We shall appreciate this difficulty more clearly, by looking to
certain existing faunas and floras. From the extraordinary manner in
which European productions have recently spread over New Zealand,
and have seized on places which must have been previously occupied
by the indigenes, we must believe, that if all the animals and
plants of Great Britain were set free in New Zealand, a multitude of
British forms would in the course of time become thoroughly
naturalised there, and would exterminate many of the natives. On the
other hand, from the fact that hardly a single inhabitant of the
southern hemisphere has become wild in any part of Europe, we may well
doubt whether, if all the productions of New Zealand were set free
in Great Britain, any considerable number would be enabled to seize on
places now occupied by our native plants and animals. Under this point
of view, the productions of Great Britain stand much higher in the
scale than those of New Zealand. Yet the most skilful naturalist, from
an examination Of the species of the species of the two countries,
could not have foreseen this result.
Agassiz and several other highly competent judges insist that
ancient animals resemble to a certain extent the embryos of recent
animals belonging to the same classes; and that the geological
succession of extinct forms is nearly parallel with the
embryological development of existing forms. This view accords
admirably well with our theory. In a future chapter I shall attempt to
show that the adult differs from its embryo, owing to variations
having supervened at a not early age, and having been inherited at a
corresponding age. This process, whilst it leaves the embryo almost
unaltered, continually adds, in the course of successive
generations, more and more difference to the adult.
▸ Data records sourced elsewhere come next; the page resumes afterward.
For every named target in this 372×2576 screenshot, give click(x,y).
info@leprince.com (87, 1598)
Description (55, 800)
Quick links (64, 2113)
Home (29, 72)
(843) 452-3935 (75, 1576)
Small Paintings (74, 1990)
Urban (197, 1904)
Thus the embryo
comes to be left as a sort of picture, preserved by nature, of the
former and less modified condition of the species. This view may be
true, and yet may never be capable of proof. Seeing, for instance,
that the oldest known mammals, reptiles, and fishes strictly belong to
their proper classes, though some of these old forms are in a slight
degree less distinct from each other than are the typical members of
the same groups at the present day, it would be vain to look for
animals having the common embryological character of the Vertebrata,
until beds rich in fossils are discovered far beneath the lowest
Cambrian strata- a discovery of which the chance is small.